Sergey Lavrov, İsrail’in, Filistin ile ilgili BM kararlarına uymadığını belirterek “Washington’un, İsrail’in herhangi bir kararına tamamen göz yumması üzücü. ABD, BM Güvenlik Konseyinde kalıcı ateşkese yol açacak her türlü anlaşmayı engelliyor. Amerikalılar Batı Kudüs’e sürekli silah sağlıyor. Bu silahlar, Filistin halkına şiddet uygulamak için kullanılıyor.” şeklinde konuştu.
Filistin devletinin BM kararlarına rağmen kurulamadığını söyleyen Lavrov, “Bu, Batı’nın BM Şartı’na uyulması, çeşitli devletlerin egemenliğine ve toprak bütünlüğüne saygı duyulması gerektiği yönündeki açıklamalarına rağmen, ikiyüzlülük ve çifte standardın uygulanmasının başka bir örneği. Eğer egemenliğe saygı duyuyorsanız, Filistin devleti BMGK’nın kararları doğrultusunda kurulmalı.” değerlendirmesini yaptı.
“İsrail, Orta Doğu’da büyük bir savaş istiyor”
Orta Doğu’da büyük bir savaşın çıkması ihtimalini değerlendiren Lavrov, şu şekilde konuştu:
“Olayların bu şekilde gelişmesini isteyen tek ülkenin İsrail olduğu görünüyor. İsrail, durumu kullanarak Hamas, Hizbullah, Suriye ve Irak’taki İran yanlısı gruplar ve İran ile ilgili tüm sorunları kesin olarak çözmeyi denemek istiyor. İran ise kesinlikle provokasyonlara kanıp büyük ölçekli çatışmanın içine çekilmek istemiyor. İran’ı kışkırtmaya çalışıyorlar.”
“Topraklarımız, Ukrayna ile pazarlık konusu olamaz”

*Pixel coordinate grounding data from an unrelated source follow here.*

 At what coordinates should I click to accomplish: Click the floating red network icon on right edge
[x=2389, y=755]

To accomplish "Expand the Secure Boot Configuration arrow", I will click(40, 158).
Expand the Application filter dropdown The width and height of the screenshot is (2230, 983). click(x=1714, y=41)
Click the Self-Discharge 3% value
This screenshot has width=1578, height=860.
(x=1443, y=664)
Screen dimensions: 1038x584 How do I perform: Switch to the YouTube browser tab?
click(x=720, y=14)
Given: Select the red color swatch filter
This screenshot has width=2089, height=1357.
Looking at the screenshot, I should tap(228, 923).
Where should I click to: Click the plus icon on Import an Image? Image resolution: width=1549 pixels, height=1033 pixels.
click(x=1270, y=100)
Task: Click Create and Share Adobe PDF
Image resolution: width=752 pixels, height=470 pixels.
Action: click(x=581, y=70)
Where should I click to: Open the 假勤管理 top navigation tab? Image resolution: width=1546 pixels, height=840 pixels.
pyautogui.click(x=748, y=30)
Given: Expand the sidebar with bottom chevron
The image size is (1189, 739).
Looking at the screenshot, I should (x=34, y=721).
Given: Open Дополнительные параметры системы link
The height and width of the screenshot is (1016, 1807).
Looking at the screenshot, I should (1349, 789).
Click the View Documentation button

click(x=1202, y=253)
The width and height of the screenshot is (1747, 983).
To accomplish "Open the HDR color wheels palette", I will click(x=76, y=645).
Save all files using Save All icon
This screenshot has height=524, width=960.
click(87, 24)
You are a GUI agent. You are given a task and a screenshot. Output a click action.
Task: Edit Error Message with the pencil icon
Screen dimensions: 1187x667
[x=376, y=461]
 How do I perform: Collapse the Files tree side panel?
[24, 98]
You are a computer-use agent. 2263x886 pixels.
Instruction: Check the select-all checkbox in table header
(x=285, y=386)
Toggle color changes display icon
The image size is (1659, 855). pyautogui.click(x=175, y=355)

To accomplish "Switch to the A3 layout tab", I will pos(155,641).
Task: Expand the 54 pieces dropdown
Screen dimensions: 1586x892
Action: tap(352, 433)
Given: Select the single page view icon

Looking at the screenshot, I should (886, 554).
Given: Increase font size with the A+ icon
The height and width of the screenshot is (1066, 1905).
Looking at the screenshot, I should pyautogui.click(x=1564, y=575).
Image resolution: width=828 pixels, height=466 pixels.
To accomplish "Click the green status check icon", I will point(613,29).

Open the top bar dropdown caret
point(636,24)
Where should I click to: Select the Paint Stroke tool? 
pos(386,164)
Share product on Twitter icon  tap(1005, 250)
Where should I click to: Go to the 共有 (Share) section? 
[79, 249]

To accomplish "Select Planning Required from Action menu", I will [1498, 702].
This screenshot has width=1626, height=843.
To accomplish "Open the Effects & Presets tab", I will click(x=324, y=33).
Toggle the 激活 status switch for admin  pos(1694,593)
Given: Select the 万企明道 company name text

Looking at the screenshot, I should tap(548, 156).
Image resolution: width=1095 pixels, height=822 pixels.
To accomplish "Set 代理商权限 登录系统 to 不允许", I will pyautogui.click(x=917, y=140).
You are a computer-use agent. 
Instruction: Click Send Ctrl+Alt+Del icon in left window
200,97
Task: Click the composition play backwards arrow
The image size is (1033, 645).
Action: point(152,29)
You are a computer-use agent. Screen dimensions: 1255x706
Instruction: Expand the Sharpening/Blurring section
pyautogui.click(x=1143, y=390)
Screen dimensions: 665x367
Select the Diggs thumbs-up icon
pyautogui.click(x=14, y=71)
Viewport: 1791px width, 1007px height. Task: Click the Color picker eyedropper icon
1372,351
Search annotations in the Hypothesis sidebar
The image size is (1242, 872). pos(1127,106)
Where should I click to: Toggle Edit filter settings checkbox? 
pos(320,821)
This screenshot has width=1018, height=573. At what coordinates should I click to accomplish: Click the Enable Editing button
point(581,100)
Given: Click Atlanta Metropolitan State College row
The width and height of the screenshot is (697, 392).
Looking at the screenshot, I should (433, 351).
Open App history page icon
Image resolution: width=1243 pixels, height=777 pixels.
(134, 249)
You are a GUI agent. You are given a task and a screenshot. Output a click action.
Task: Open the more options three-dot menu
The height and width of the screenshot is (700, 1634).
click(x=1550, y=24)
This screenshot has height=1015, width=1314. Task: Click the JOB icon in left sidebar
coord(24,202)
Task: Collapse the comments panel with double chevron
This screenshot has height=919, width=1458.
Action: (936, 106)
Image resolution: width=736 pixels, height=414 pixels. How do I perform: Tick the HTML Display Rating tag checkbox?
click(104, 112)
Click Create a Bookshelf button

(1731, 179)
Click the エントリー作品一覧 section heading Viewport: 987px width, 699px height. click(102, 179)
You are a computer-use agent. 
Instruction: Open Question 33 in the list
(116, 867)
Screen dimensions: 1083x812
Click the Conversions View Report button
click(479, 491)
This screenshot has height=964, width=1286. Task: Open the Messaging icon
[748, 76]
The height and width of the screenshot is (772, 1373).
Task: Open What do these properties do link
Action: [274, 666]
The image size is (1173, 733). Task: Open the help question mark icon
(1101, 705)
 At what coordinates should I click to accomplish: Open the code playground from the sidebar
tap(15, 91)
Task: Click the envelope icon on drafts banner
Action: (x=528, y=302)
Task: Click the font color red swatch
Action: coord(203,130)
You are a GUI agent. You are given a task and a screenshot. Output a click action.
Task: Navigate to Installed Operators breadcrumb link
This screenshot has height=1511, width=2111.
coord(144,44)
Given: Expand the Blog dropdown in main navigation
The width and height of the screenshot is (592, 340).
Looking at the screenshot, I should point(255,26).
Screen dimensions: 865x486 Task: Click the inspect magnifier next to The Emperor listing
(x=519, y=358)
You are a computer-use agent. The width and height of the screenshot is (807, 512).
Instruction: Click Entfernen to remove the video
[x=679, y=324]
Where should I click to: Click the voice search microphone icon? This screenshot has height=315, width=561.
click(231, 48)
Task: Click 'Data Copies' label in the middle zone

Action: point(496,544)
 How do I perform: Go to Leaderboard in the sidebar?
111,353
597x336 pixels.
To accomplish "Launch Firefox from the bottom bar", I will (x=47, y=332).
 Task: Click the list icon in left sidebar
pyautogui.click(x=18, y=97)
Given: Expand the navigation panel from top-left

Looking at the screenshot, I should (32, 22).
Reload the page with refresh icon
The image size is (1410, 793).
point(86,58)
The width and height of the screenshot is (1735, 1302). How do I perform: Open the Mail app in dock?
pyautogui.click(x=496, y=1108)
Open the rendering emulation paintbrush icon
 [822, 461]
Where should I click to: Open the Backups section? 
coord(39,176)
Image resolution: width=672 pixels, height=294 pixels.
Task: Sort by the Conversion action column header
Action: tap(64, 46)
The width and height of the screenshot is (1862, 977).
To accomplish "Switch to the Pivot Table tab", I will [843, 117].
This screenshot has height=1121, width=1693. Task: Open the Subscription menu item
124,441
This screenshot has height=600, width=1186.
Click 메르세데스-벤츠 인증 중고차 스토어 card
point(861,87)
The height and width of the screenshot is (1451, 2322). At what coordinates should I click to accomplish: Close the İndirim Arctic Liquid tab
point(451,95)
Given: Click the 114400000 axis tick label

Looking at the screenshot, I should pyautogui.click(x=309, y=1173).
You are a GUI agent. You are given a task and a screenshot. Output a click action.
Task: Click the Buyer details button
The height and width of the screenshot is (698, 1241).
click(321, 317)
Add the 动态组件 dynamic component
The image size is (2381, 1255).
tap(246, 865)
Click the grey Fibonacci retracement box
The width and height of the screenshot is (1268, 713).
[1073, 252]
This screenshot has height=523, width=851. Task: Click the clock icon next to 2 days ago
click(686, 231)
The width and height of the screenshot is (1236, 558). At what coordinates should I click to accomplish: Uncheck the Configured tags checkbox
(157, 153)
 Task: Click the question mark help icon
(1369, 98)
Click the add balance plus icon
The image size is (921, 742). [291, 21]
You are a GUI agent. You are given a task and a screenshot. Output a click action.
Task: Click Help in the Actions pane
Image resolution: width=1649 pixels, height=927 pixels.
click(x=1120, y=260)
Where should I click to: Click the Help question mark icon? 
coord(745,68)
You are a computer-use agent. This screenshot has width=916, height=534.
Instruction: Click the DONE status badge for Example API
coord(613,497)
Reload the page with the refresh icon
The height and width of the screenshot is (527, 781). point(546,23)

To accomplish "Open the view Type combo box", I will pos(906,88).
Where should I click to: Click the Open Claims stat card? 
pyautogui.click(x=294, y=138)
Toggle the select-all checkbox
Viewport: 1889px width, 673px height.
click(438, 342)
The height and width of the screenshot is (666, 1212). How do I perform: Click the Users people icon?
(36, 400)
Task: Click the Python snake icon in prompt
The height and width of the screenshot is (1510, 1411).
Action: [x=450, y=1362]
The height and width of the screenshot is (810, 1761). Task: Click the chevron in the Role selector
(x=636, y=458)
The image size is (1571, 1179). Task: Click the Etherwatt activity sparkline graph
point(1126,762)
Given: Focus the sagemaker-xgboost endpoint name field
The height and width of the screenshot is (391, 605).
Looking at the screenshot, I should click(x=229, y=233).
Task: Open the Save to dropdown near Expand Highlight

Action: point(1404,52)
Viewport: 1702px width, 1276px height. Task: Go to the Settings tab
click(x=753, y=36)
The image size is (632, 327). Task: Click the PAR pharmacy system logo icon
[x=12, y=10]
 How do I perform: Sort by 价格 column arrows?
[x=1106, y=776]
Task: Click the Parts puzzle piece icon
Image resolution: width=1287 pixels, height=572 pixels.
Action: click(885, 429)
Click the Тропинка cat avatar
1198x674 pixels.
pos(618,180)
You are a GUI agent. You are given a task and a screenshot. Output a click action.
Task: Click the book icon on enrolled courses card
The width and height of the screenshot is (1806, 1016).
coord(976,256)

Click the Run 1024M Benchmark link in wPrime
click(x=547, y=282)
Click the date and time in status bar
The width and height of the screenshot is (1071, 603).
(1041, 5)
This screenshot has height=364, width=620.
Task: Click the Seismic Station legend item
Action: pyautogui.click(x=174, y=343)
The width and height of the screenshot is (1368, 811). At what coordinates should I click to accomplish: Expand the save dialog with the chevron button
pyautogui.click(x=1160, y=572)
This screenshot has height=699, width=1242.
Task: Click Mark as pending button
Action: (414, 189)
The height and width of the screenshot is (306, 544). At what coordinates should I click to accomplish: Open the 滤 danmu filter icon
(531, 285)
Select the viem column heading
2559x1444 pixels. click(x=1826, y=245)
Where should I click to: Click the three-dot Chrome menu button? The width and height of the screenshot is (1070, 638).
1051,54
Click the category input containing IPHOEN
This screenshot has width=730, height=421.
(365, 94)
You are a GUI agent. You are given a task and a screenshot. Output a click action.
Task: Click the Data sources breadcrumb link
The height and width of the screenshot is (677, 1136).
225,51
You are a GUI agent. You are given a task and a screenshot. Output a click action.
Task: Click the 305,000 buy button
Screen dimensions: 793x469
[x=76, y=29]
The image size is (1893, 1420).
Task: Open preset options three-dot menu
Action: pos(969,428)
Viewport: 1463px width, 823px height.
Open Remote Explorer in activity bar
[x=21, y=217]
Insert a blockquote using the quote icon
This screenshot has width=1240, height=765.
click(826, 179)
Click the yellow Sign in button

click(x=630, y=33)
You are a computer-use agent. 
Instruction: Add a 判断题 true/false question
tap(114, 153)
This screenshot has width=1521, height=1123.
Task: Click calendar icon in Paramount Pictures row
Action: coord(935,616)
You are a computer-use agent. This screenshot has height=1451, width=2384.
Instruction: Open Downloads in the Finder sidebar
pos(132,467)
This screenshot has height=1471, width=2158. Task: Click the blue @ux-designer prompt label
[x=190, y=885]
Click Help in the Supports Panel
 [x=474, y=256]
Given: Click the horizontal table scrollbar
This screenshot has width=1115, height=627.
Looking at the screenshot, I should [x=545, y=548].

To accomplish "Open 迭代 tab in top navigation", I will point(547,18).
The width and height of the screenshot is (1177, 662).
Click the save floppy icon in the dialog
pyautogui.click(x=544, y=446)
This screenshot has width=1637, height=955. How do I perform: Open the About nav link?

Ukrayna ordusunun ağustos başında Rus toprağı Kursk bölgesine saldırdığını ve bölgenin bir kısmını kontrol altı aldığını dile getiren Lavrov, Ukrayna’nın bu durumu müzakerelerde kullanmak istediğine işaret ederek “Kimseyle topraklarımızı tartışmıyoruz. Topraklarımızla ilgili pazarlık yapmıyoruz.” ifadesini kullandı.